Mexico Approves Higher Tariffs on Imports from India, China


Web desk
Published on Dec 11, 2025, 09:08 PM | 2 min read
Mexico City: Mexico's Congress has approved a bill imposing higher tariffs on imports from countries without free trade agreements, including India, China, Brazil, South Korea, Thailand, Indonesia, South Africa, and the UAE. The tariffs, ranging from 5 to 50 per cent, will cover 1,463 product categories across sectors such as auto parts, light vehicles, plastics, toys, textiles, furniture, clothing, aluminium, and glass. The measure, submitted by President Claudia Sheinbaum in September, will take effect on January 1, 2026.

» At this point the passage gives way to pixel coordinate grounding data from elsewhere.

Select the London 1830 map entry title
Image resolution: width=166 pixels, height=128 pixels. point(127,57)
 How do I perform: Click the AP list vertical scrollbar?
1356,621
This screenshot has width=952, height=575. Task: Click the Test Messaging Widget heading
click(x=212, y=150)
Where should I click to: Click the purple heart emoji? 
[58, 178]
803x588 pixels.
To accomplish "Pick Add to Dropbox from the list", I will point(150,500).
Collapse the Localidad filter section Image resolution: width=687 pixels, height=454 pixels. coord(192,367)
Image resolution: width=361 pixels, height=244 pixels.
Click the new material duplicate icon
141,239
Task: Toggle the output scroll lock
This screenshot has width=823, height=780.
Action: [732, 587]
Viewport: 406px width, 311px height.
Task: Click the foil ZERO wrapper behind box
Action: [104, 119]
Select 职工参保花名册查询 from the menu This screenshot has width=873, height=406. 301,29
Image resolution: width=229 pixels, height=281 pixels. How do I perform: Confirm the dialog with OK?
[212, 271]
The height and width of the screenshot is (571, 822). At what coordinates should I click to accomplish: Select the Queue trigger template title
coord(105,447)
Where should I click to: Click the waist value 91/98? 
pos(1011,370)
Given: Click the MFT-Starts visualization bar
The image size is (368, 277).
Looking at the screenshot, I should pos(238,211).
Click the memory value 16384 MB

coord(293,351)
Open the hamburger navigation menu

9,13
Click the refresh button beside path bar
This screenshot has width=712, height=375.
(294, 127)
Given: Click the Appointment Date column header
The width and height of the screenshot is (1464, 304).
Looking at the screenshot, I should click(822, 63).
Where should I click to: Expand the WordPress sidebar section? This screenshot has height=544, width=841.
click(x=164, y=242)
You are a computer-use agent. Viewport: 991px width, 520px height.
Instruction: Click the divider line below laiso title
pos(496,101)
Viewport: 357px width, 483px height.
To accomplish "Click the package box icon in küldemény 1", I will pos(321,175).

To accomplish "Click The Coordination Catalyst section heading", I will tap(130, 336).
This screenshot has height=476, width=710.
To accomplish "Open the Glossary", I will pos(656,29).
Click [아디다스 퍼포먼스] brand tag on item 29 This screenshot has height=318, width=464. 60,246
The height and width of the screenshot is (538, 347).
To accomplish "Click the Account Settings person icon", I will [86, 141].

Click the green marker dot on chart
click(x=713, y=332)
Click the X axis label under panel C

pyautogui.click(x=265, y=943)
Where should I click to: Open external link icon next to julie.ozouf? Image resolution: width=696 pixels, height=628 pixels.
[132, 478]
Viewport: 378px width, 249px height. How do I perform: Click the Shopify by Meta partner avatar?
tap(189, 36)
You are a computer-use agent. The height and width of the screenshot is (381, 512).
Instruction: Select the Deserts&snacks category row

The government expects the new levies to generate an additional USD 3.8 billion annually and aims to reduce dependence on Asian imports, particularly from China. Mexican officials described the move as aligned with US trade policy, citing shared concerns about practices affecting national industries, especially textiles and manufacturing.
India, Mexico’s ninth-largest trading partner in 2023, recorded bilateral trade of USD 10.58 billion, with Indian exports to Mexico at USD 8.03 billion, mainly automobiles, auto parts, pharmaceuticals, engineering goods, and chemicals. Mexico’s exports to India, valued at USD 2.54 billion, primarily include crude oil, gold and jewellery, chemical compounds, and telephone machinery. China is expected to be the most affected by the tariffs, highlighting Mexico’s strategic shift to diversify trade and protect domestic industries.
This move marks a significant recalibration of Mexico’s trade policy, reflecting growing regional alignment with the US and a focus on self-reliance in manufacturing.